The reason lies in the structure of matter: gases have atoms and molecules widely spaced, allowing them to be pushed closer together. In contrast, atoms and molecules in liquids and solids are already tightly packed, and further compression means pushing against strong electromagnetic forces between them.

Bulk Modulus Equation

A uniformly applied inward force generates the same stress, defined as force per unit area [latex]\frac{F}{A}[/latex], on all surfaces of an object. This results in a change in volume, [latex]\Delta V[/latex], given by:

[latex]\Delta V = \frac{1}{B} \frac{F}{A} V_0,[/latex]

where:

• [latex]B[/latex] is the bulk modulus (see Table 32.1),

• [latex]V_0[/latex] is the original volume,

• [latex]\frac{F}{A}[/latex] is the inward pressure applied uniformly on all sides.

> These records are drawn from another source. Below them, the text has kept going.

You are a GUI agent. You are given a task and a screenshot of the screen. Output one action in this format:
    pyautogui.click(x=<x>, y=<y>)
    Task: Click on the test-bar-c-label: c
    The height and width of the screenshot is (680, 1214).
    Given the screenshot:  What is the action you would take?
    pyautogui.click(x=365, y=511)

This expression, like those for shear and tension, shows how deformation (in this case, volume change) depends on both the applied stress and the material’s resistance.

Note: Bulk modulus is typically not defined for gases, since they compress too easily to follow the same relationship.

Real-World Applications of Bulk Modulus

• Industrial diamonds are created by applying massive pressure to carbon. The atoms are forced into a tightly packed crystal structure, forming diamond.

• Natural diamond formation occurs under similar conditions, deep beneath Earth’s surface where overlying rock exerts extreme compressive forces.

• Deep-sea pressure is another example. Water pressure increases with depth and exerts inward forces on submerged objects—and even on the water itself. At sufficient depths, water itself becomes measurably compressed.

Conversely, very large internal forces are generated when liquids or solids attempt to expand but are constrained from doing so. This situation is mechanically equivalent to compressing them below their equilibrium volume. Such conditions frequently arise due to thermal expansion: most materials increase in volume as their temperature rises. When this expansion is restricted, the resulting internal stresses can cause significant deformation or even failure of the surrounding container.

A dramatic and common illustration of this occurs when water freezes. Unlike most substances, water expands upon freezing. This expansion can exert enough force to:

• Fracture rocks and boulders through freeze-thaw weathering,

• Rupture biological cells, causing frost damage in plants and tissues,

• Crack engine blocks or pipes if water inside them freezes without space to expand.

These phenomena emphasize the importance of understanding elastic and plastic deformation across materials under varying physical conditions.

Finally, it is worth noting that other types of deformation—such as torsion (twisting)—follow similar mechanical principles as those described for tension, shear, and bulk compression. These torsional deformations are characterized by their own modulus (the torsion modulus) and will be encountered in further sections or advanced studies.